A survey is being launched today (Wednesday 11 June) to poll around 2,000 companies across the Highlands and Islands on how technology and access to the web impacts on how they do business.
The research, which is part of a Scotland wide project, aims to measure current progress in the digital economy and the extent to which businesses are using and exploiting online opportunities.
The work is being carried out by IFF Research, which will be contacting businesses from a range of sectors and of various sizes, to quiz them on topics including what technology they have, what kinds of work they do online and any benefits they see. The survey will also seek views on what barriers exist to stop firms making more use of technology.
The research is being undertaken on behalf of the Scottish Government in partnership with Highlands and Islands Enterprise (HIE), Scottish Enterprise and Skills Development Scotland. The results will provide key baseline information for Digital Scotland, a partnership including representation from the public and private sectors.

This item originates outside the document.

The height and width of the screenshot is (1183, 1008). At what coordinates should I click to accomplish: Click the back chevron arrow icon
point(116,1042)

It will be used to measure progress as Scotland takes steps to take full advantage of the economic, social and environmental opportunities offered by the digital age.

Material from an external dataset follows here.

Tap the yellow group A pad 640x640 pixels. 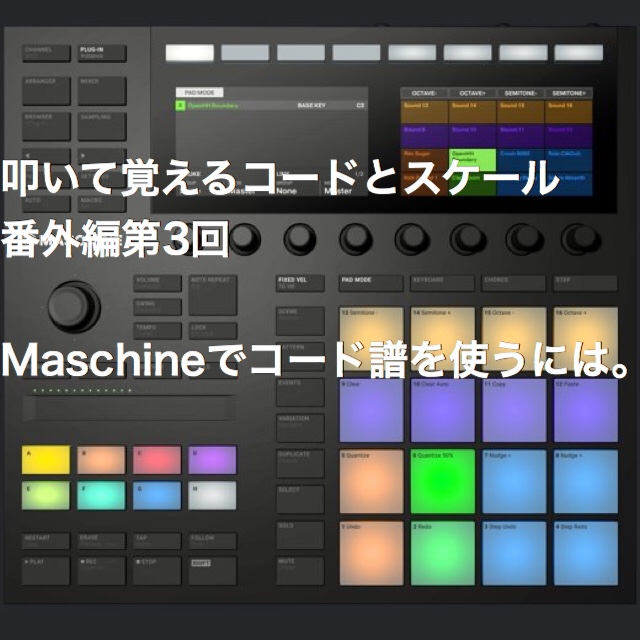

Figures will be used to shape how the research partners work with the private sector to create a world class digital economy.

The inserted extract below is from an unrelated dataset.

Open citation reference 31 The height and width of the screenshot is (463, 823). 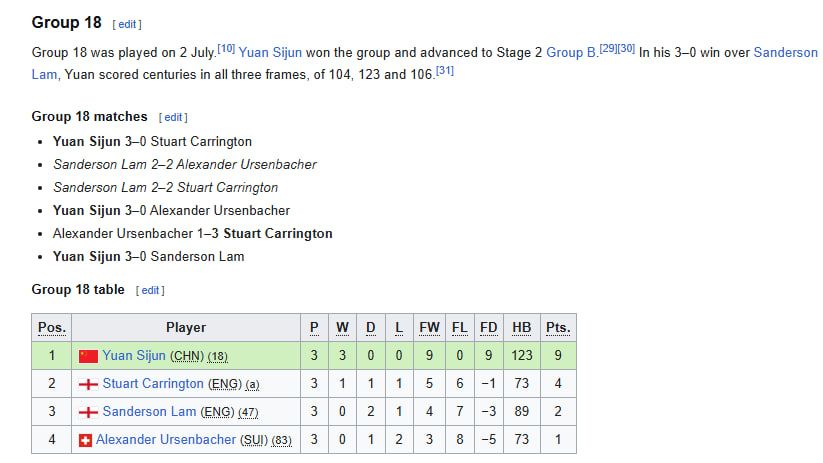tap(445, 70)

Carroll Buxton, HIE’s Regional Development Director, said: “Highlands and Islands Enterprise is currently managing a £146m infrastructure project to roll out superfast fibre broadband services to homes and businesses across the region. At the same time we are working with people to make the best of the technology they have now – providing support and training for topics including website design, social media, and reaching new international markets.
“Our aim is to ensure that communities and businesses in the Highlands and Islands, have the confidence, capabilities and skills to take full advantage of the opportunities digital can bring. By tracking these figures over time we can provide data to monitor progress.”
Senior research officer at HIE, Catherine MacNeil, explained that businesses are being selected at random and she is encouraging all those approached to take part. She commented: “This work will provide vital information on how businesses are using the internet, technology and software to deliver products and services. We want to assess where the benefits lie and what is needed to make it easier for more people to use technology in the future.”
IFF Research is aiming to carry out the interviews over the coming weeks and findings are expected in the Autumn.